> _Task instructions_
A – In the passage on Cengiz Aktar, what is the title of the article he published about the Armenian Genocide?
B – Copy out the entries word for word, from the line containing "Open the GBP" through the final line of the entries.

Turkish Professor Cengiz Aktar Condemns Turkey’s Denial of the Armenian Genocide, Calls for Reparations

On Dec. 30, 2017, Cengiz Aktar, a prominent Turkish political scientist, journalist, and writer, published a candid and compassionate article about the Armenian Genocide. Aktar’s article, titled “Confronting past violence with more violence,” is posted on Ahvalnews.com, an independent overseas website beyond the reach of the Turkish government’s oppressive regime.

Cengiz Aktar (Photo: VOA)

Professor Aktar begins his article with a stern warning to Turkish denialists: “Unless we, as a society confront a massive crime in our past like the Armenian Genocide of 1915 and unless we commit due reparations to the descendants of innocent victims, impunity will haunt us, and even more evil will follow. This is a century-old ethical predicament with remarkably deep roots.” Aktar not only demands recognition of the Armenian Genocide, but more significantly, he demands reparations.

> _Data records_

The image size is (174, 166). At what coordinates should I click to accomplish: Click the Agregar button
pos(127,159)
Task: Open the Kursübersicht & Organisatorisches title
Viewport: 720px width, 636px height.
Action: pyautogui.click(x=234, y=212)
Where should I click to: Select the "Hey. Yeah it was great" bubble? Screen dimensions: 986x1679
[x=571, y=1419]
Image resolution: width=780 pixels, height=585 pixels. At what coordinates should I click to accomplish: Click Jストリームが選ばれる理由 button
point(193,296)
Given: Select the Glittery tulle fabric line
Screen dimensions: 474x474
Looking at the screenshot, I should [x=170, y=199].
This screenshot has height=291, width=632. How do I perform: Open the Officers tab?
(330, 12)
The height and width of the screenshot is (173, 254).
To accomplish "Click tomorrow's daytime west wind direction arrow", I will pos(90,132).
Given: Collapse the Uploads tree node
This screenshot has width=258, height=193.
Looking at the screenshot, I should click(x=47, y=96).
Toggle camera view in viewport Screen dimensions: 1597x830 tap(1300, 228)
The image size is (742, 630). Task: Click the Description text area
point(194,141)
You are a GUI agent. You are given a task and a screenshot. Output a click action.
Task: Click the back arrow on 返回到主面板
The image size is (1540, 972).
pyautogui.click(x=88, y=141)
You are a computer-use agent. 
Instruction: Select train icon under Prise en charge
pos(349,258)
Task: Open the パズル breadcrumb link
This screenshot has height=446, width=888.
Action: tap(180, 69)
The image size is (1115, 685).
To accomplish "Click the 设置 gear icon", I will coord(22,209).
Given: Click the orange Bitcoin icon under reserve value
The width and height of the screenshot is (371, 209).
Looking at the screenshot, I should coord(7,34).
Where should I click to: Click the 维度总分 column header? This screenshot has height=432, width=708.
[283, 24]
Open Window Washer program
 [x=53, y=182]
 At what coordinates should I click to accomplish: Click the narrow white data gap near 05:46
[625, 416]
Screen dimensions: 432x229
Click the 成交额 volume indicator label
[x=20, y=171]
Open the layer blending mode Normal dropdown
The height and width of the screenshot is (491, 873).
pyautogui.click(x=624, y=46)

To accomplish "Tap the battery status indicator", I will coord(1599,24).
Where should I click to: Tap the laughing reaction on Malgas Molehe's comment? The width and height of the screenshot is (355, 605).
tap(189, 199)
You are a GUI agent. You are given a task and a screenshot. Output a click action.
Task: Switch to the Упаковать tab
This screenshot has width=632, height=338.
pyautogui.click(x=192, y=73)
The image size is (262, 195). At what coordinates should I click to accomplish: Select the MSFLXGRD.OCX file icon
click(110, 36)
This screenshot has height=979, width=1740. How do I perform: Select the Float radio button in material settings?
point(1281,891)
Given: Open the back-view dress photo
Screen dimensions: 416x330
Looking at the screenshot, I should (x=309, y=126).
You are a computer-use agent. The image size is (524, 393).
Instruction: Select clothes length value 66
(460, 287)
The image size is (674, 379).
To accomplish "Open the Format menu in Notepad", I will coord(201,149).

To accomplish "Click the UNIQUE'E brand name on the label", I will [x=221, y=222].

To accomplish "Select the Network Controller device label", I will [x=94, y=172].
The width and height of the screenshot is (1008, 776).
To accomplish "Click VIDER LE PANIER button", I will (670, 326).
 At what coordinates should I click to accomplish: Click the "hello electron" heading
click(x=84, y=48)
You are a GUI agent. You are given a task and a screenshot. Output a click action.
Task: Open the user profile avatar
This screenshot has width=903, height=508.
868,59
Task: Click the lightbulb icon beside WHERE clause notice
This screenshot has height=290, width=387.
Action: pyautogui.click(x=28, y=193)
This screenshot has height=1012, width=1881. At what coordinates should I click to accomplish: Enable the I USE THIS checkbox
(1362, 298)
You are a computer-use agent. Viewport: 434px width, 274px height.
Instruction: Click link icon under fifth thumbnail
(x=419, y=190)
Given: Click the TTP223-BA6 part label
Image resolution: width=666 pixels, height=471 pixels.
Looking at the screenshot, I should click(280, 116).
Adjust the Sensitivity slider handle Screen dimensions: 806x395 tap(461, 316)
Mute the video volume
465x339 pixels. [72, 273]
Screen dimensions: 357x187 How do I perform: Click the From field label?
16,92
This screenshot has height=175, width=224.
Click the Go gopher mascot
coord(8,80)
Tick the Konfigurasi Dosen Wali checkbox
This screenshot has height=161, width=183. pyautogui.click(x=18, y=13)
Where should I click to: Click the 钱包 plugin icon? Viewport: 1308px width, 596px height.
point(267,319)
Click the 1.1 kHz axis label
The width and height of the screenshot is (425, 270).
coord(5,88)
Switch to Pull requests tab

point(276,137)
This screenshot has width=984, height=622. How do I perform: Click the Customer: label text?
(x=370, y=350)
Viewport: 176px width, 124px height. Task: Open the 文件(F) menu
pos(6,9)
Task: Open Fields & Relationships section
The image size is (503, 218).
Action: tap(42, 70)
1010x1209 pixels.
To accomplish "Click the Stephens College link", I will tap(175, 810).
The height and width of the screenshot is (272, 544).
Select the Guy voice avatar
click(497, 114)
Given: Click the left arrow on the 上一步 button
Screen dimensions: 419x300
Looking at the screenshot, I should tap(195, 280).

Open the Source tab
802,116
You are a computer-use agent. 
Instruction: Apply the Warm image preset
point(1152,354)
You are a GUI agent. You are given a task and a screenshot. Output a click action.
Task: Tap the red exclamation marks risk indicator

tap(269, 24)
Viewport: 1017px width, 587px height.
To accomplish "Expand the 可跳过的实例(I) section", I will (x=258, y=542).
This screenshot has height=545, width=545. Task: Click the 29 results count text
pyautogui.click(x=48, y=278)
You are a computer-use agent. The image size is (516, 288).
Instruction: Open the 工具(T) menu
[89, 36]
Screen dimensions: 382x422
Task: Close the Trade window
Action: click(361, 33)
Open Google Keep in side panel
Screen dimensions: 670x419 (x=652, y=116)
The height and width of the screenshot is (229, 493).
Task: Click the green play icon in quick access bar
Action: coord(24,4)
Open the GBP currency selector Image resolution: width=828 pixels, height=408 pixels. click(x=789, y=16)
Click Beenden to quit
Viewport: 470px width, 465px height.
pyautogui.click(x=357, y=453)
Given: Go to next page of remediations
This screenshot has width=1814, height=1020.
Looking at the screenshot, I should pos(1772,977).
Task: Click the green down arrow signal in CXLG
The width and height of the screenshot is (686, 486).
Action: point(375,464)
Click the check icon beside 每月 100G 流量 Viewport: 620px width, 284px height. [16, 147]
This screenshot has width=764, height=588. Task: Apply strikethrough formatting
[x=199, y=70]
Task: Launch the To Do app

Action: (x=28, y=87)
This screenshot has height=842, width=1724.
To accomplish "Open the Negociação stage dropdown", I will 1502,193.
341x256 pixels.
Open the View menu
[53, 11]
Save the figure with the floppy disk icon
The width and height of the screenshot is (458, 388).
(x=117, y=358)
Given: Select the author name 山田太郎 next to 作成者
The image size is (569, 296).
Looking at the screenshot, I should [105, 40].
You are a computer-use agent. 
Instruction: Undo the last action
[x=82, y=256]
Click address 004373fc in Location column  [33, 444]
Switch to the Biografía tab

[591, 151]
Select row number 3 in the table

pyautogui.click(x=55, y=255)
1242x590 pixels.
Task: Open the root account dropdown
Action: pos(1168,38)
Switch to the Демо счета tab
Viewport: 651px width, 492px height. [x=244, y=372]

> _Answers to the problems_
A – "Confronting past violence with more violence"

B –
Open the GBP currency selector Image resolution: width=828 pixels, height=408 pixels. click(x=789, y=16)
Click Beenden to quit
Viewport: 470px width, 465px height.
pyautogui.click(x=357, y=453)
Given: Go to next page of remediations
This screenshot has width=1814, height=1020.
Looking at the screenshot, I should pos(1772,977).
Task: Click the green down arrow signal in CXLG
The width and height of the screenshot is (686, 486).
Action: point(375,464)
Click the check icon beside 每月 100G 流量 Viewport: 620px width, 284px height. [16, 147]
This screenshot has width=764, height=588. Task: Apply strikethrough formatting
[x=199, y=70]
Task: Launch the To Do app

Action: (x=28, y=87)
This screenshot has height=842, width=1724.
To accomplish "Open the Negociação stage dropdown", I will 1502,193.
341x256 pixels.
Open the View menu
[53, 11]
Save the figure with the floppy disk icon
The width and height of the screenshot is (458, 388).
(x=117, y=358)
Given: Select the author name 山田太郎 next to 作成者
The image size is (569, 296).
Looking at the screenshot, I should [105, 40].
You are a computer-use agent. 
Instruction: Undo the last action
[x=82, y=256]
Click address 004373fc in Location column  [33, 444]
Switch to the Biografía tab

[591, 151]
Select row number 3 in the table

pyautogui.click(x=55, y=255)
1242x590 pixels.
Task: Open the root account dropdown
Action: pos(1168,38)
Switch to the Демо счета tab
Viewport: 651px width, 492px height. [x=244, y=372]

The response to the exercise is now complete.